Na verdade, o envolvimento do nome da subprocuradora Catarina Secchin Gazelle só aconteceu em função de uma informação prestada no início do ano passado (2004) pela antiga assesssoria de imprensa do ex-procurador José Maria Ferreira. Naquela ocasião foi informado que o processo fora encaminhado para ela, que ocupava o cargo de promotora judicial.
Mas as coisas não eram bem assim.
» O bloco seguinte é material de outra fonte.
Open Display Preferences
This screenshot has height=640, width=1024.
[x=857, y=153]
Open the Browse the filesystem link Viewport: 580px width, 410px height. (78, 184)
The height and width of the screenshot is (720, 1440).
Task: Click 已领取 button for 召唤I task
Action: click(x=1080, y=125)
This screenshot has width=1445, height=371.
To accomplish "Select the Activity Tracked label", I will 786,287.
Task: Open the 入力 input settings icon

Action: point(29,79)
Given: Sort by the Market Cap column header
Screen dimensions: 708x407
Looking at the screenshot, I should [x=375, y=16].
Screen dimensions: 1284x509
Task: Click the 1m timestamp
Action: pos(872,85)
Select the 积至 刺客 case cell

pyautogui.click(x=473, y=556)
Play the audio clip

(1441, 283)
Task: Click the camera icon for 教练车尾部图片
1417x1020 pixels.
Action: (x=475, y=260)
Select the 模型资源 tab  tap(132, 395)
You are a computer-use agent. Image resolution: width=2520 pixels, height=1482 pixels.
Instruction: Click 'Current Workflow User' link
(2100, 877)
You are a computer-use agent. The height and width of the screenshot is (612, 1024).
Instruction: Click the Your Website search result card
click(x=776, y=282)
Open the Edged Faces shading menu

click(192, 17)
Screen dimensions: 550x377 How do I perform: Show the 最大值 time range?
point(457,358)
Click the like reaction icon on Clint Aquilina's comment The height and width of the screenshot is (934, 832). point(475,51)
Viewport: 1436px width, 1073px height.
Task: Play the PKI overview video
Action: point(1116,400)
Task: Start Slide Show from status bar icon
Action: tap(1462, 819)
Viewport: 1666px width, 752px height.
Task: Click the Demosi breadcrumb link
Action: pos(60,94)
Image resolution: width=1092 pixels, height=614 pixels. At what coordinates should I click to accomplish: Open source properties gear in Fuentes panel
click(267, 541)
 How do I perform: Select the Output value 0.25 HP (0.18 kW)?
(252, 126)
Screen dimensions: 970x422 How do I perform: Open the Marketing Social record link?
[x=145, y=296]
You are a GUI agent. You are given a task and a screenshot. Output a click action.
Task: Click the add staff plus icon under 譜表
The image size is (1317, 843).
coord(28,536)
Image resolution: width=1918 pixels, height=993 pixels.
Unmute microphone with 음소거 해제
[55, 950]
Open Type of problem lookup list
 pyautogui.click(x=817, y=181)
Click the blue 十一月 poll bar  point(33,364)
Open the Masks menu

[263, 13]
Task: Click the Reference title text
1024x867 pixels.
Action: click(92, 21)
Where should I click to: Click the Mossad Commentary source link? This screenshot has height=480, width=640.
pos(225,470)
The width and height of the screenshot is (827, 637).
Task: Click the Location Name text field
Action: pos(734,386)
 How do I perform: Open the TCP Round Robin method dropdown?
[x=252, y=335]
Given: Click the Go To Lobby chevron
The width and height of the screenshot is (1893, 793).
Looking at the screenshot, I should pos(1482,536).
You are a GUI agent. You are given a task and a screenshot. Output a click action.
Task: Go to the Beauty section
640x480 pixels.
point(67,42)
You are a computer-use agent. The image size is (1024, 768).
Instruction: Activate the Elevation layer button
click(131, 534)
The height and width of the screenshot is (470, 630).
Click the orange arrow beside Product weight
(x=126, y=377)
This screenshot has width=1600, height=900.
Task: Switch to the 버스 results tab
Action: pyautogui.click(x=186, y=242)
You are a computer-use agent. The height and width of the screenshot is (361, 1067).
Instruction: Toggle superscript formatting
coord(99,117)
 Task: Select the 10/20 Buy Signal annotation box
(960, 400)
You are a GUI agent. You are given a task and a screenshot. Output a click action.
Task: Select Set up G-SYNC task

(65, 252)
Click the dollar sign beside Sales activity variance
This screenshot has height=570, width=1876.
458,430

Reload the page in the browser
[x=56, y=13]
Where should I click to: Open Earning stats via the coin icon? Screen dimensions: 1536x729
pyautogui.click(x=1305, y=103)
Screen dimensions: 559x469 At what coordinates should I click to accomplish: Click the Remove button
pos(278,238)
O Manifesto dos Vereadores foi despachado não para a promotoria judicial mas para o Grupo de Trabalho para Repressão do Crime Organizado (GRCO), instalado em Vila Velha, ficando os promotores Gilberto Fabiano Toscano, Fábio Almosy e Ângela Norbim Modenese encarregados das investigações.
Foram os três, que agora estão afastados do GRCO, que denunciaram o empresário Sebastião Pagotto, o ex-secretário de Obras de Vitória José Arthur Bermudes, a secretaria e "laranja" Edna Mara Pereira Pinto, suposta dona da Hidrobrasil, e os membros da Comissão Permanente de Licitação da PMV Salim Calil, Sebastião Follador e Fábio Campagnolli como envolvidos na trama para lesar os cofres públicos municipais de Vitória.
No relatório final do inquérito, os promotores, depois de mencionarem a existência de uma quadrilha montada para lesar o erário municipal, registraram a prática de falsidade ideológica devido a adulteração e falsificação de documentos e improbidade administrativa pela falta de zelo com a coisa pública.
Apesar das fundamentações dos três promotores, o Judiciário não decidiu para sua transformação em Ação Penal e pela denúncia dos seis envolvidos no processo licitatório que teria sido fraudado em favor das Hidrobrasil Saneamento e Limpeza Industrial Ltda.
O inquérito 013/2001 acabou retornando ao GRCO sem que a Vara de Feitos da Fazenda Pública de Vitória "falasse" no processo. Pelo menos foi o que garantiu a promotora da Vara, Marlusse Pestana Tristão, que disse desconhecer o inquérito 013/2001, pois ele não havia chegado até ela.